Tai noted, for example, that the tariffs “have promoted diversification of supply chains away from China, thereby protecting U.S. firms from forced technology transfer.” At the same time, she added, some Chinese firms have established operations outside China to avoid the tariffs, while “existing rules of origin have left openings for those Chinese firms to benefit from MFN treatment (avoiding Section 301 tariffs) or preferential treatment under free trade agreements”. Tai said the administration will need to work closely with Congress to evaluate and address these challenges, particularly given the openness of the U.S. market to goods from key trading partners and foreign investment.

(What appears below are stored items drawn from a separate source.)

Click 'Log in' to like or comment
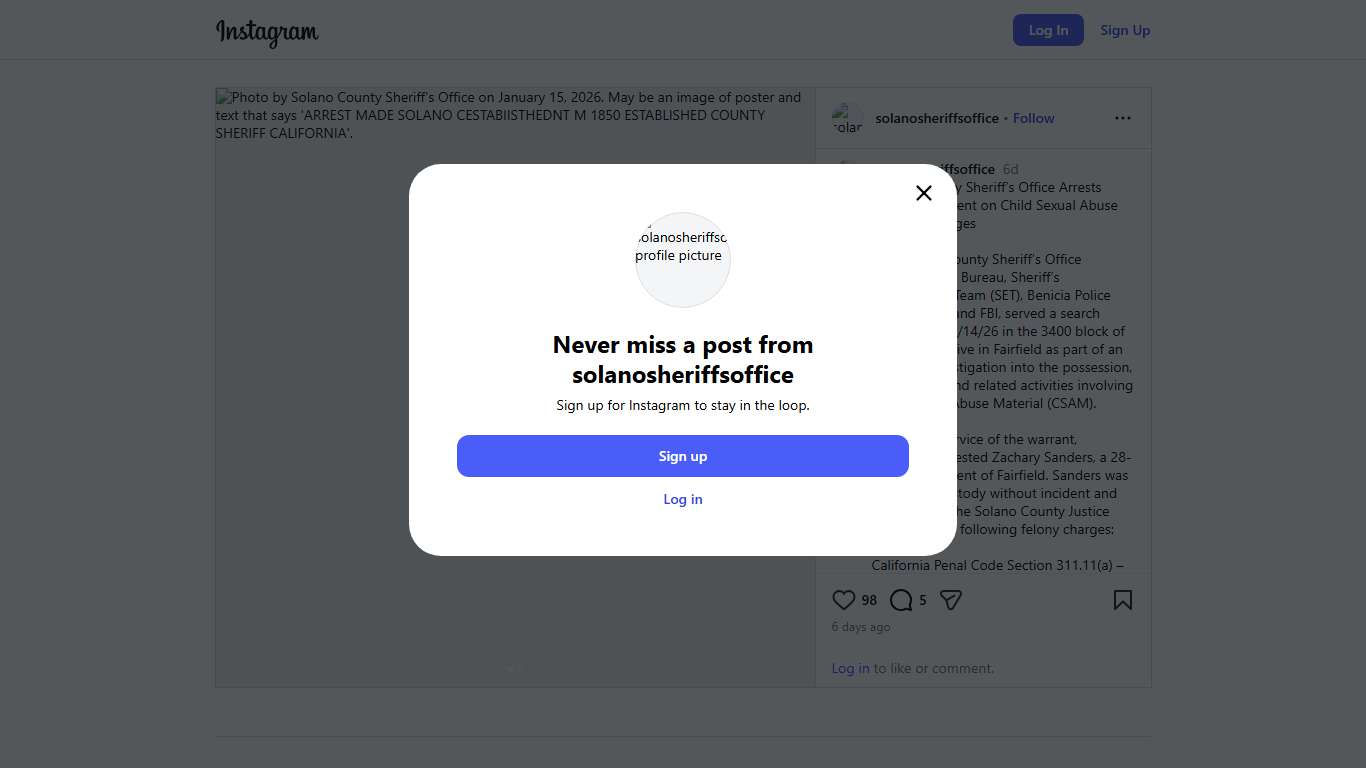The image size is (1366, 768). (850, 668)
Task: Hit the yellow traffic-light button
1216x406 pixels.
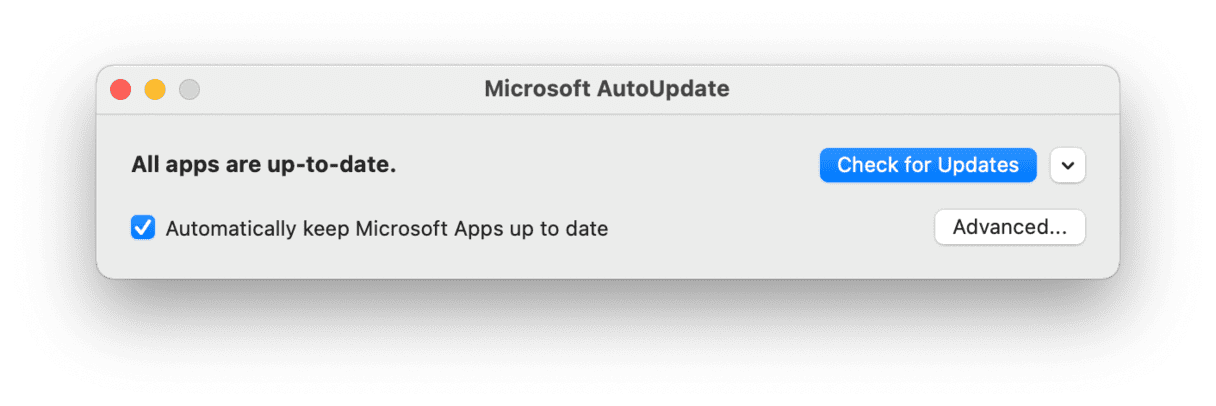Action: (x=155, y=90)
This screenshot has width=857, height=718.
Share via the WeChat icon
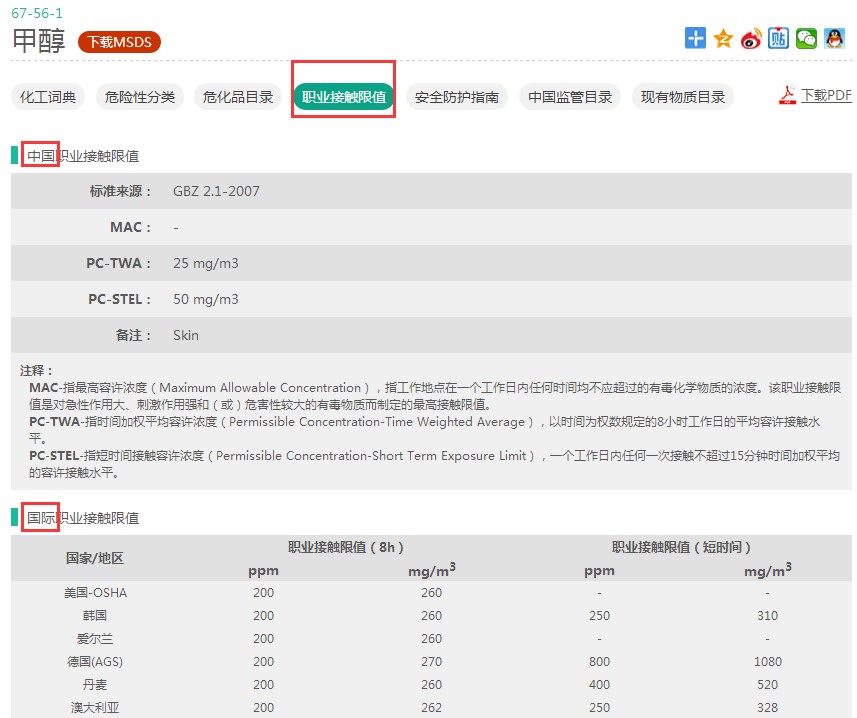(x=806, y=38)

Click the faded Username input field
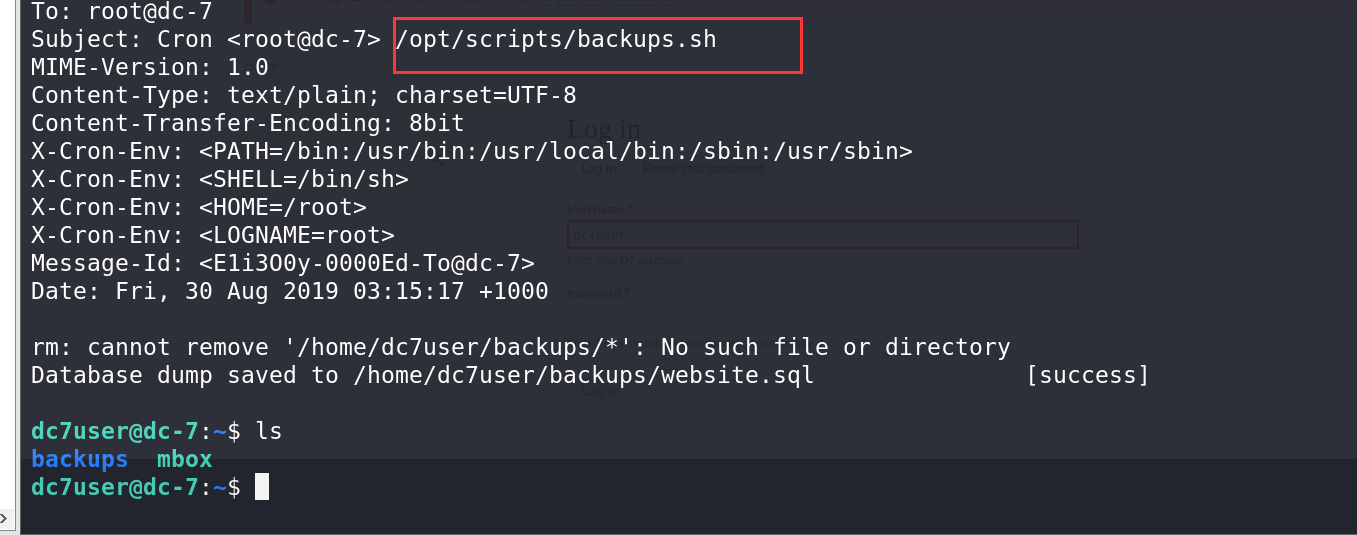(x=822, y=234)
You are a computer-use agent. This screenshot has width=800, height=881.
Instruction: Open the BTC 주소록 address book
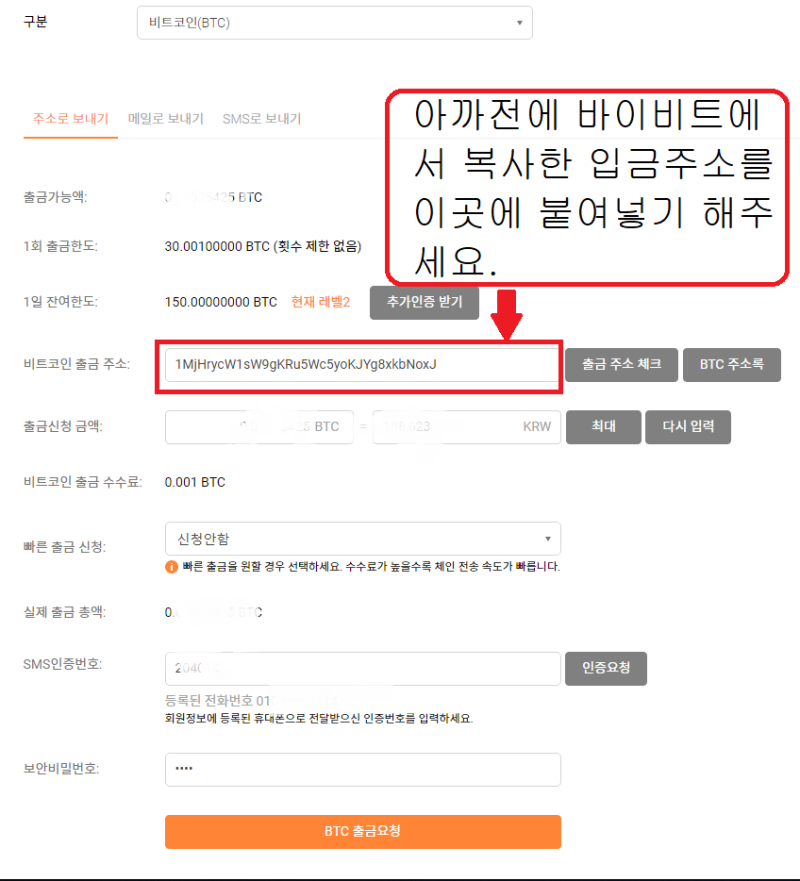click(x=732, y=364)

Meanwhile, interested parties may still submit input through Feb. 21 on whether to further extend particular tariff exclusions beyond May 31. USTR has said it will evaluate such potential extensions based on the availability of covered products from sources outside of China, efforts undertaken to source covered products from the U.S. or third countries, why additional time is needed, and on what timeline, if any, the sourcing of covered products is likely to shift outside of China. USTR will also consider whether or not extending the exclusion will impact U.S. interests, including the goal of obtaining the elimination of China’s acts, policies, and practices covered in the original Section 301 investigation.
Efforts to ameliorate the impact of the China Section 301 tariffs are also continuing.
- ST&R is advocating for the renewal of all previously approved exclusions and the creation of a process allowing for new exclusion requests (for more information, please contact email@example.com).
- There are a number of proven and legitimate ways to effectively avoid the tariffs or limit their impact (click here for more information).
- Importers of List 3 and 4A goods from China can still preserve their rights to possible refunds of tariffs paid on such goods by joining an ongoing court case (for more information, or assistance filing a claim, please contact us at 301Litigation@strtrade.com).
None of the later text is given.